* _Exercise description_
Exact copy, no pictures: set down the lines from the one holding "Click the muted speaker sound icon" through the final line of the records below.

* _Given records_

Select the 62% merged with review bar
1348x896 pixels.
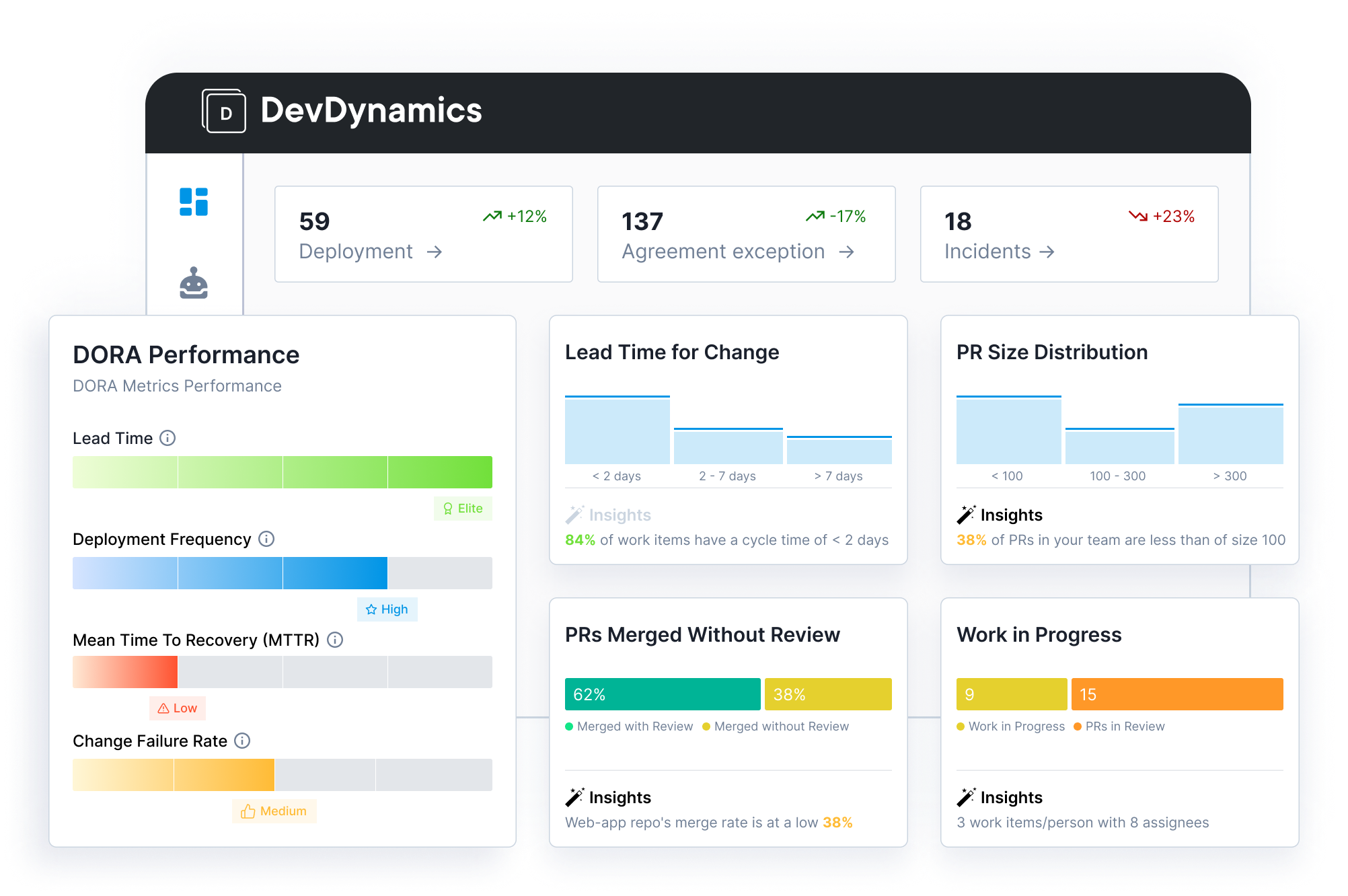tap(662, 694)
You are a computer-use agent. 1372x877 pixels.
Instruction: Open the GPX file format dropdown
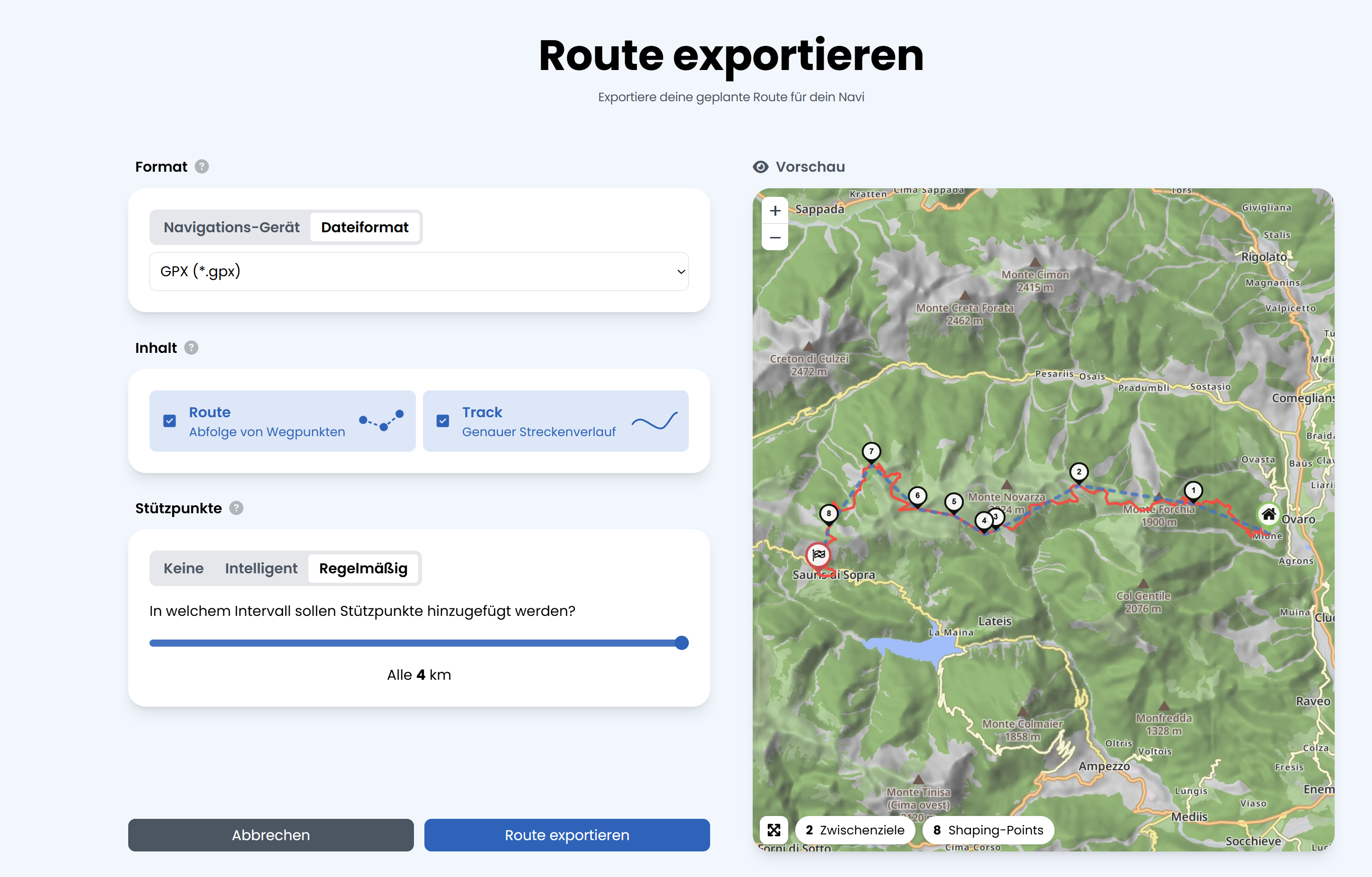click(x=419, y=271)
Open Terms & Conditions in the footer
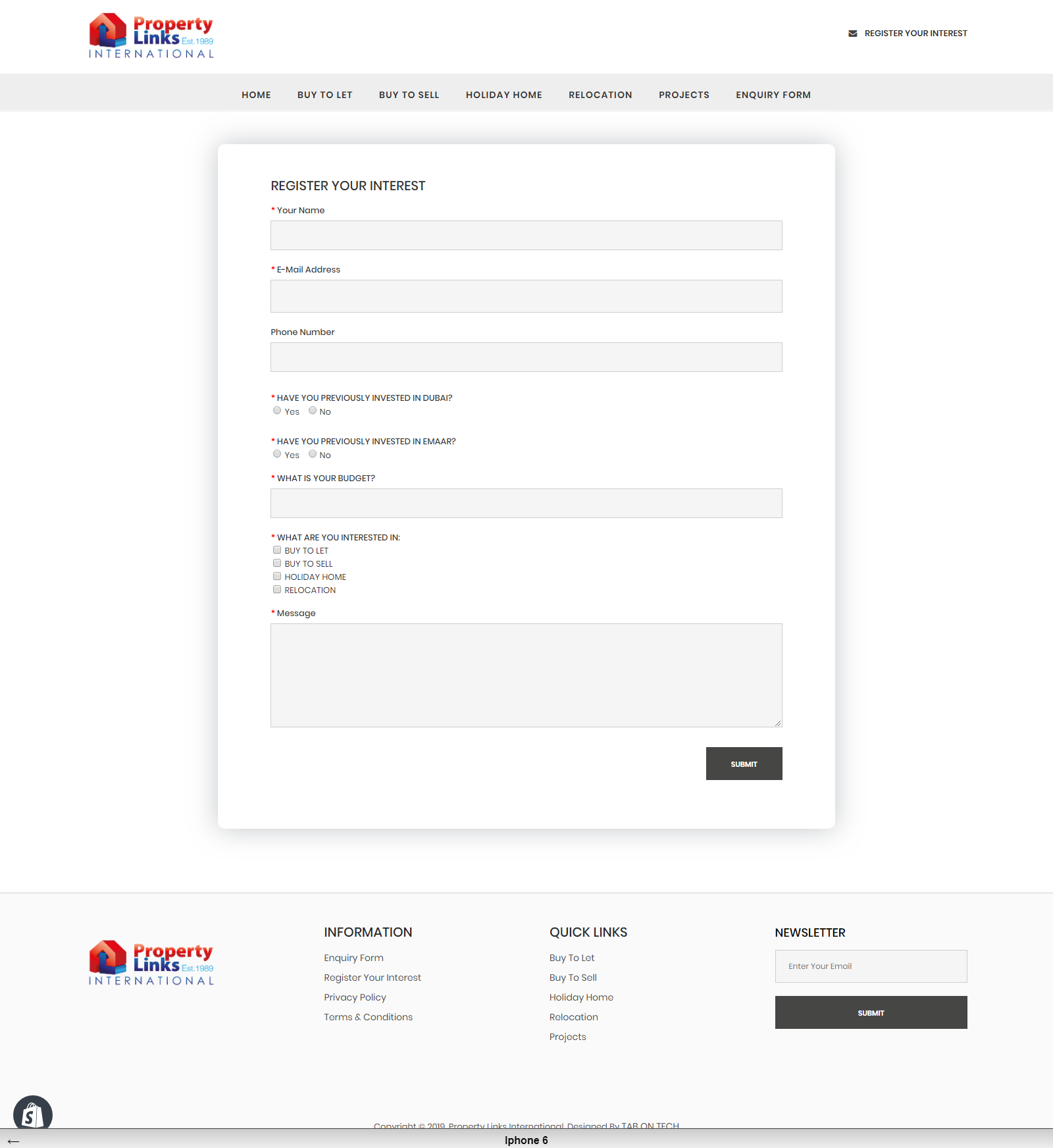Image resolution: width=1053 pixels, height=1148 pixels. [x=368, y=1016]
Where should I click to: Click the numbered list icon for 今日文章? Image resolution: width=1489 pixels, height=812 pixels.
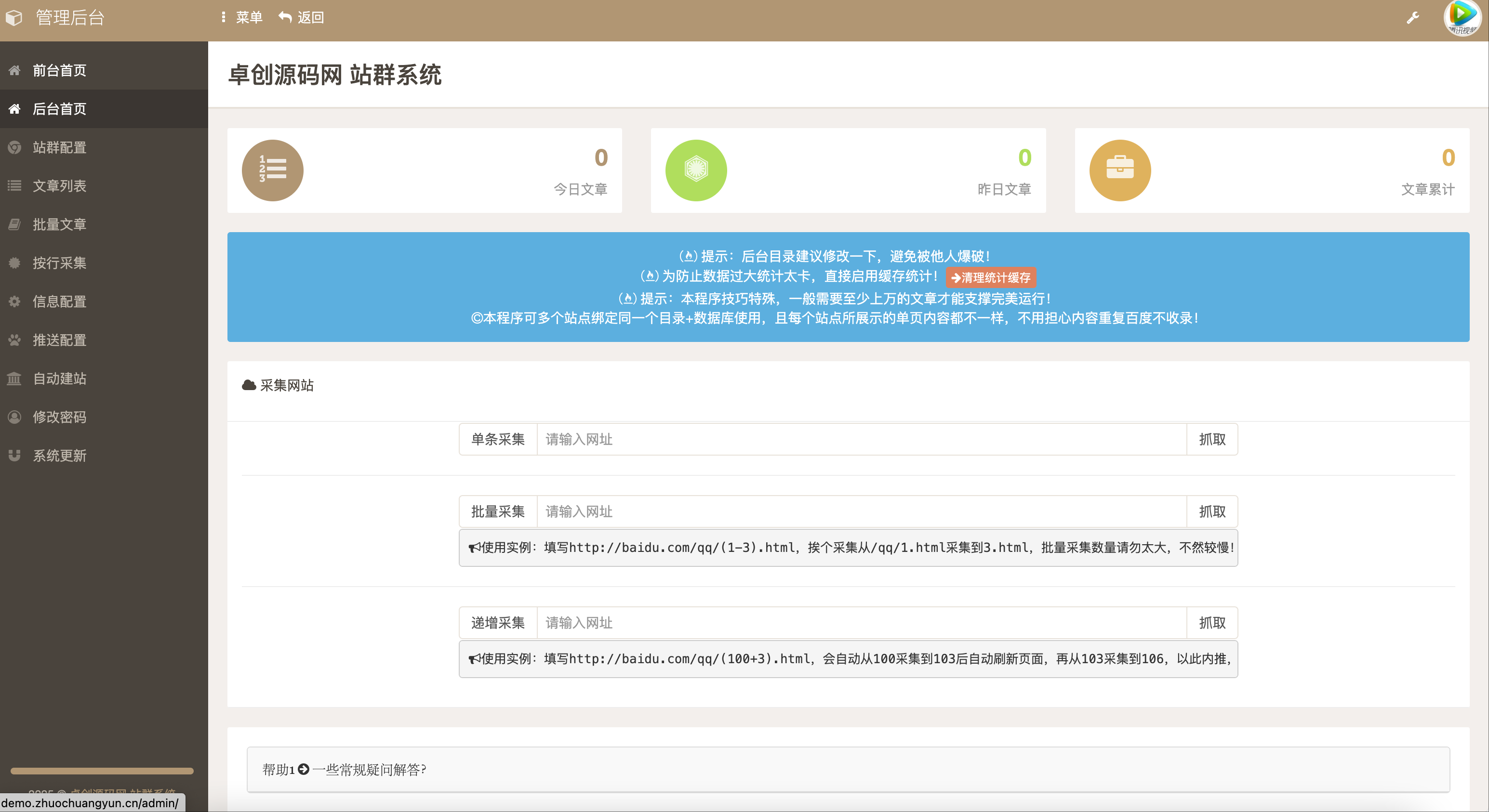(272, 170)
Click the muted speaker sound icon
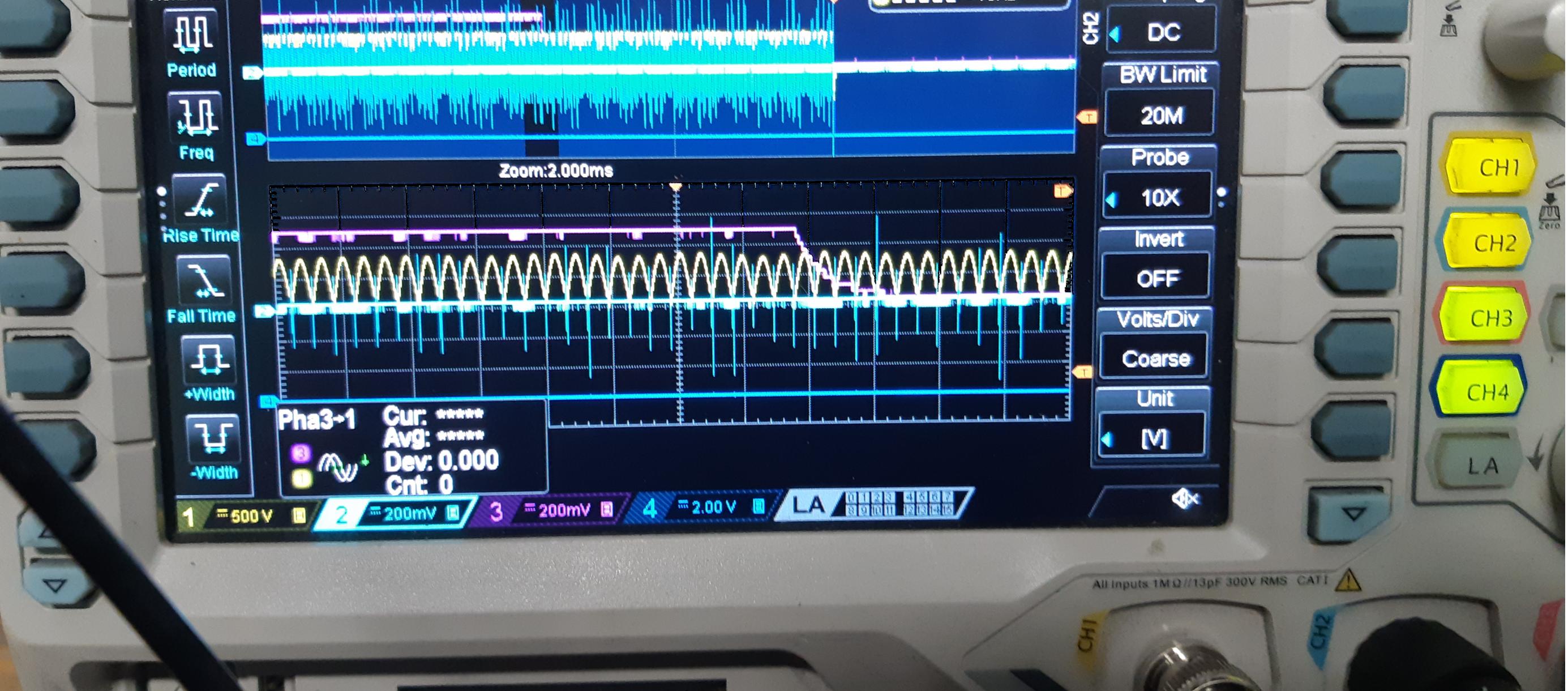 pyautogui.click(x=1185, y=499)
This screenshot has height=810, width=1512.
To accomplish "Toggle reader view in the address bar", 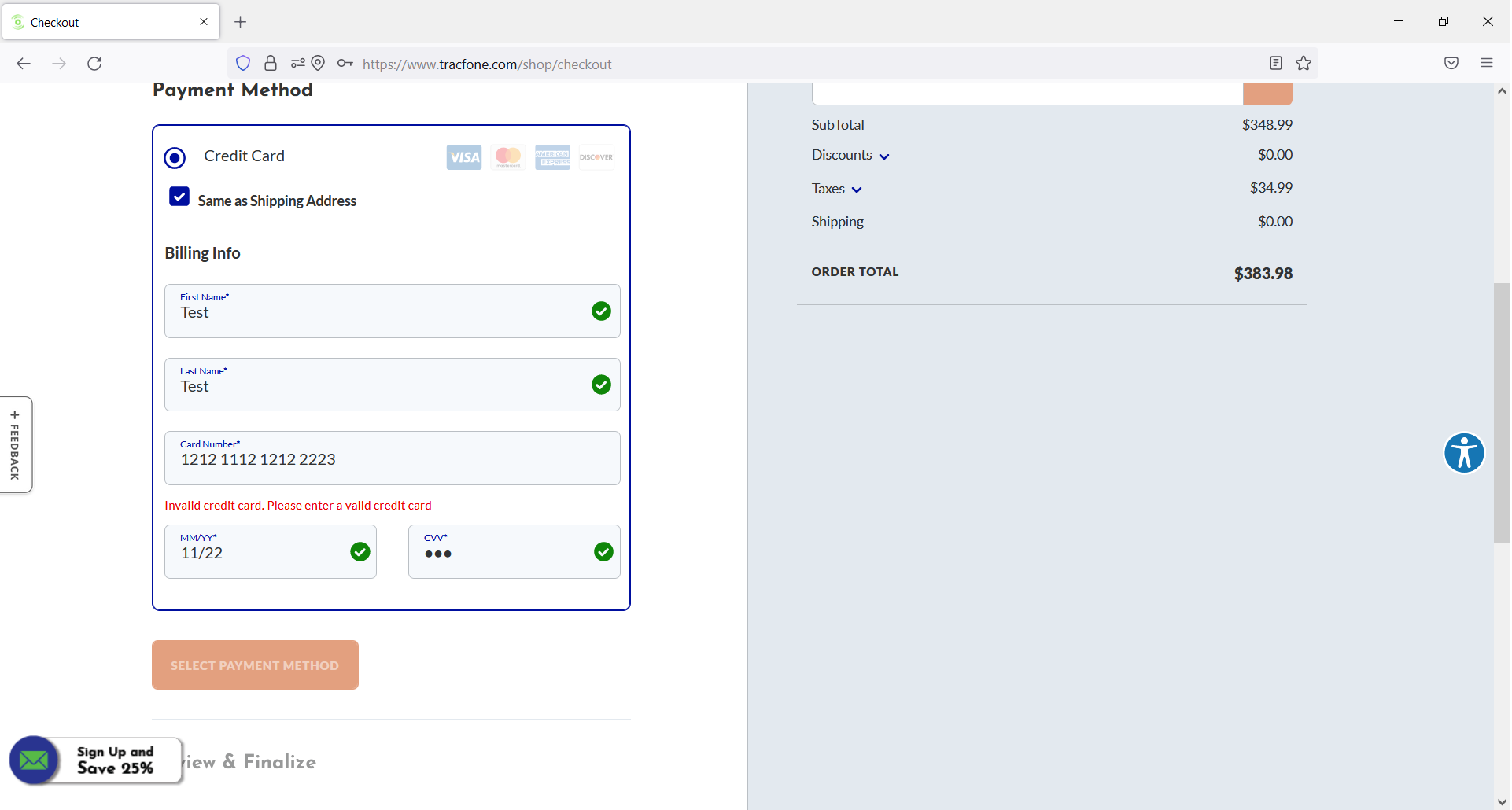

* _Task answer_
Click the muted speaker sound icon
 pyautogui.click(x=1185, y=499)
This screenshot has height=810, width=1512.
To accomplish "Toggle reader view in the address bar", 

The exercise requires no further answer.